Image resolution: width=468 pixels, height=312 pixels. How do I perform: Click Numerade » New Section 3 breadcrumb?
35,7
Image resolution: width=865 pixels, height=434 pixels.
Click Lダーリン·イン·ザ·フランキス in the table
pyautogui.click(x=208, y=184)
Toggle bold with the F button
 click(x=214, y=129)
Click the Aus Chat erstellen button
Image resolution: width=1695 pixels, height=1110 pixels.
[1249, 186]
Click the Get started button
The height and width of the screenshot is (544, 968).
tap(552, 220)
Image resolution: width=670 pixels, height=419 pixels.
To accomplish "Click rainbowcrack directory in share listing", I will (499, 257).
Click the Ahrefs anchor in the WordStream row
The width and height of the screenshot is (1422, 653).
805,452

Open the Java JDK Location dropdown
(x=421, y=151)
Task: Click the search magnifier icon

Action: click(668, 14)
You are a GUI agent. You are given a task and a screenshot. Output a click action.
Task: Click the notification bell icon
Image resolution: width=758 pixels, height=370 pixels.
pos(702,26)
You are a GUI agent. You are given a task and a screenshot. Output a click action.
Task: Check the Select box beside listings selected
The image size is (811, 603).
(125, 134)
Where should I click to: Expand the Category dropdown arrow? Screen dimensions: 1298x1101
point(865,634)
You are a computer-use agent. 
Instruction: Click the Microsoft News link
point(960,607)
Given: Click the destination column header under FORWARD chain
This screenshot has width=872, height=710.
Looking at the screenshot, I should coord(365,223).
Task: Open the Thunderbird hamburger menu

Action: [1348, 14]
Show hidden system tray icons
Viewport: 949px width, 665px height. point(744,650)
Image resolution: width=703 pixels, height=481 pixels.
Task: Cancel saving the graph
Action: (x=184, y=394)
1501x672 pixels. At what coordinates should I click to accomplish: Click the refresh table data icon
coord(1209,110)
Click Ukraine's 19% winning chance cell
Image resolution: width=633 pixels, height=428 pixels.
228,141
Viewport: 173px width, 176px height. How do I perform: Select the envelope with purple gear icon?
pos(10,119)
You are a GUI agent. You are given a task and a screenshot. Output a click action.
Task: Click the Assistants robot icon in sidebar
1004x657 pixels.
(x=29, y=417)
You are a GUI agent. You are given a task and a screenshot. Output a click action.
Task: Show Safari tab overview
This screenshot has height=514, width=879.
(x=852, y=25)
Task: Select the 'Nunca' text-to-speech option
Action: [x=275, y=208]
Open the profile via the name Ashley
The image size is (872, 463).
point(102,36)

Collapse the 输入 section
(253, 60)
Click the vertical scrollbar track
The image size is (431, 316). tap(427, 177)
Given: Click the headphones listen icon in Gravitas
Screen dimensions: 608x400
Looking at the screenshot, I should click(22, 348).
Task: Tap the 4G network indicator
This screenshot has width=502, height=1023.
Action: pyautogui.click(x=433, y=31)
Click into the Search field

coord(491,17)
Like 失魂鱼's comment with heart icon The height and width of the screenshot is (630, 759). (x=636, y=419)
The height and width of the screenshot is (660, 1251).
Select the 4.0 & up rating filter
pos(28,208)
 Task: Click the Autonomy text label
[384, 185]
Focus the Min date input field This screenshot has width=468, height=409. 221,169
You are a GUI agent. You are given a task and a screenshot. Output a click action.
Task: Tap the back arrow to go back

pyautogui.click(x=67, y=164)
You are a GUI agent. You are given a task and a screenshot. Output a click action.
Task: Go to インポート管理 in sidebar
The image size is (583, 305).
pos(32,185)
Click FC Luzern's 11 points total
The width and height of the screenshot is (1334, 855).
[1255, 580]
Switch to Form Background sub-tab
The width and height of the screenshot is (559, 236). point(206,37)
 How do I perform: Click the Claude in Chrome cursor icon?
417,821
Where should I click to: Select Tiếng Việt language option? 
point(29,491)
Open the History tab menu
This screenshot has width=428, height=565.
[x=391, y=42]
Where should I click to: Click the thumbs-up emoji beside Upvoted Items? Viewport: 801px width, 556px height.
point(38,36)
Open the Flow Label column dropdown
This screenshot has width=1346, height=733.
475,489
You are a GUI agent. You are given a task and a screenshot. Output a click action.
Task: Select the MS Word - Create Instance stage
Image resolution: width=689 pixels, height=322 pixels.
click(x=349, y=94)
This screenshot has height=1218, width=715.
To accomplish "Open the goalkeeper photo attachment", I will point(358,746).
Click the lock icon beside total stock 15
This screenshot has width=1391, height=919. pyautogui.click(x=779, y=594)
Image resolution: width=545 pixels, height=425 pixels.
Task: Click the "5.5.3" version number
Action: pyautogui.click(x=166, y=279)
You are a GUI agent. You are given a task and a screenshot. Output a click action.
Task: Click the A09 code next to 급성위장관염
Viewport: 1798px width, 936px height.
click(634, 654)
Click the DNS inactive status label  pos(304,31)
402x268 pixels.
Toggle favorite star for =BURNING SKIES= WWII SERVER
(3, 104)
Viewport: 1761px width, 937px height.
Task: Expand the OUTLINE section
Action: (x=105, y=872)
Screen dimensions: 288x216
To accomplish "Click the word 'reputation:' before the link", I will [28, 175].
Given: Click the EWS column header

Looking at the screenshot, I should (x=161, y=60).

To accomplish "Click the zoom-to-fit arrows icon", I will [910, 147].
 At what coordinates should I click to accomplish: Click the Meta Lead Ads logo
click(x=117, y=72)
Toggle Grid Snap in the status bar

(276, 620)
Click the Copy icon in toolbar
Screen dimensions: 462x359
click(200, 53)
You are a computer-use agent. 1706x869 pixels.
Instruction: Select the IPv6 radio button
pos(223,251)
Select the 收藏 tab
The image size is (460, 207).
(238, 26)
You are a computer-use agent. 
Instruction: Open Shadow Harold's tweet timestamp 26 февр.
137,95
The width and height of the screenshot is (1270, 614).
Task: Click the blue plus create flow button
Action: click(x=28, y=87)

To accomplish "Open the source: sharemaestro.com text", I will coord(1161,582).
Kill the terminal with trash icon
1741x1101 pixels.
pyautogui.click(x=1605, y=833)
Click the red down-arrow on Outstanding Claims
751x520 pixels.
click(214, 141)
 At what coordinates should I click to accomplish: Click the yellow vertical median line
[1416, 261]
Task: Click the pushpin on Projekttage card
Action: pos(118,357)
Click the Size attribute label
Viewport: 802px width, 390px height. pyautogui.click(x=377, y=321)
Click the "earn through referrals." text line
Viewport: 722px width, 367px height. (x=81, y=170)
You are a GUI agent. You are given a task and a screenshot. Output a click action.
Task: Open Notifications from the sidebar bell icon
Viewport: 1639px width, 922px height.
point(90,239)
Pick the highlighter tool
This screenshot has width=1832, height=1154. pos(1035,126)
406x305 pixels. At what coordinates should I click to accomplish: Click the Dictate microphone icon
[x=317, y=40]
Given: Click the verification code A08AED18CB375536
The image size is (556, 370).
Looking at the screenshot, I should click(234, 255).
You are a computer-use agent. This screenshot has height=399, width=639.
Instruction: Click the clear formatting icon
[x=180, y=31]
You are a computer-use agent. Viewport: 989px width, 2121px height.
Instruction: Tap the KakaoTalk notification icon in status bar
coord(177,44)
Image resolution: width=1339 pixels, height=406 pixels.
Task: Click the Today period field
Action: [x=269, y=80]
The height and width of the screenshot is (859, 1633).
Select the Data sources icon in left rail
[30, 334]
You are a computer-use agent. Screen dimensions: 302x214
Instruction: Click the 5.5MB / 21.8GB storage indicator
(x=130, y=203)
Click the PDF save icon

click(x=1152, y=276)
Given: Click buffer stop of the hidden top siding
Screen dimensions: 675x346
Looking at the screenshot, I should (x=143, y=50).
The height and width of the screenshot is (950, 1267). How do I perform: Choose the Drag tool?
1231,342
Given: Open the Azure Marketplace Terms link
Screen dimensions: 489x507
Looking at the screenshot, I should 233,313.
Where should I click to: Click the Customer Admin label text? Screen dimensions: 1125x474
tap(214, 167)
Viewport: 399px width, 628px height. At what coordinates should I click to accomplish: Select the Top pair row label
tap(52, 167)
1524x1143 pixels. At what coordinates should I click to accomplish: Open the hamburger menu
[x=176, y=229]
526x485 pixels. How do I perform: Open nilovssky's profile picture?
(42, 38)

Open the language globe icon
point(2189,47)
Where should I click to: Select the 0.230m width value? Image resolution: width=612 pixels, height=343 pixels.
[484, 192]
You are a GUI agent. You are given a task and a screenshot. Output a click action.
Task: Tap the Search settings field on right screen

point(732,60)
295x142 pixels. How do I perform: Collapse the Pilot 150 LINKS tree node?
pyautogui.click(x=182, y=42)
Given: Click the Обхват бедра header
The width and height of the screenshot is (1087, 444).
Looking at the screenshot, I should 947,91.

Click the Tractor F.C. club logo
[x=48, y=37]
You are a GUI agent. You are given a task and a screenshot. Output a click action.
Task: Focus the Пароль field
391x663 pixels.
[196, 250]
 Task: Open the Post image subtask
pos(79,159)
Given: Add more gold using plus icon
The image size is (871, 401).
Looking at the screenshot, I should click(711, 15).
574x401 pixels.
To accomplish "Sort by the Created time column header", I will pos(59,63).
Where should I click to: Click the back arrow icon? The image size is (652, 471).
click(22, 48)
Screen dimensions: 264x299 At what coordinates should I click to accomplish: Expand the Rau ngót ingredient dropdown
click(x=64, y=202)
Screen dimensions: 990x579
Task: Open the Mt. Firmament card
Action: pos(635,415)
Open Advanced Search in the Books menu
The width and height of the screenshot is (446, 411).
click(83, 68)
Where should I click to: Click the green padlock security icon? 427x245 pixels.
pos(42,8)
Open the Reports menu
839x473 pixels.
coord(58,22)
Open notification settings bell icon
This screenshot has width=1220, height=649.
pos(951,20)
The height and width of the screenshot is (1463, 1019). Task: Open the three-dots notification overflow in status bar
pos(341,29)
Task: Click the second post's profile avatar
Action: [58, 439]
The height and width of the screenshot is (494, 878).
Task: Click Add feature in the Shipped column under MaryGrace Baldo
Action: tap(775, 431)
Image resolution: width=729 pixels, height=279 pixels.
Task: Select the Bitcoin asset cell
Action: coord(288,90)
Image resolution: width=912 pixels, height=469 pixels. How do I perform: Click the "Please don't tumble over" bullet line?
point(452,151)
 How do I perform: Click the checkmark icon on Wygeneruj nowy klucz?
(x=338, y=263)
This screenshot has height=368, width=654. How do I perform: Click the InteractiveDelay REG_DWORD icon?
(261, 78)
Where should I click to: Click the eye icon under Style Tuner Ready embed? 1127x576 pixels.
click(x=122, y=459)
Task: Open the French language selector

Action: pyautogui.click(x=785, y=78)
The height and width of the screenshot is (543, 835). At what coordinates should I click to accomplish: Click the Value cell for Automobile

..............................

Exercise: Convert the data into a JSON list of strings with one string per line, omitting blank lines. Begin at the line containing "Where should I click to: Click the Customer" and end after the line containing "click(83, 68)".

Output:
[
  "Where should I click to: Click the Customer Admin label text? Screen dimensions: 1125x474",
  "tap(214, 167)",
  "Viewport: 399px width, 628px height. At what coordinates should I click to accomplish: Select the Top pair row label",
  "tap(52, 167)",
  "1524x1143 pixels. At what coordinates should I click to accomplish: Open the hamburger menu",
  "[x=176, y=229]",
  "526x485 pixels. How do I perform: Open nilovssky's profile picture?",
  "(42, 38)",
  "Open the language globe icon",
  "point(2189,47)",
  "Where should I click to: Select the 0.230m width value? Image resolution: width=612 pixels, height=343 pixels.",
  "[484, 192]",
  "You are a GUI agent. You are given a task and a screenshot. Output a click action.",
  "Task: Tap the Search settings field on right screen",
  "point(732,60)",
  "295x142 pixels. How do I perform: Collapse the Pilot 150 LINKS tree node?",
  "pyautogui.click(x=182, y=42)",
  "Given: Click the Обхват бедра header",
  "The width and height of the screenshot is (1087, 444).",
  "Looking at the screenshot, I should 947,91.",
  "Click the Tractor F.C. club logo",
  "[x=48, y=37]",
  "You are a GUI agent. You are given a task and a screenshot. Output a click action.",
  "Task: Focus the Пароль field",
  "391x663 pixels.",
  "[196, 250]",
  " Task: Open the Post image subtask",
  "pos(79,159)",
  "Given: Add more gold using plus icon",
  "The image size is (871, 401).",
  "Looking at the screenshot, I should click(711, 15).",
  "574x401 pixels.",
  "To accomplish \"Sort by the Created time column header\", I will pos(59,63).",
  "Where should I click to: Click the back arrow icon? The image size is (652, 471).",
  "click(22, 48)",
  "Screen dimensions: 264x299 At what coordinates should I click to accomplish: Expand the Rau ngót ingredient dropdown",
  "click(x=64, y=202)",
  "Screen dimensions: 990x579",
  "Task: Open the Mt. Firmament card",
  "Action: pos(635,415)",
  "Open Advanced Search in the Books menu",
  "The width and height of the screenshot is (446, 411).",
  "click(83, 68)"
]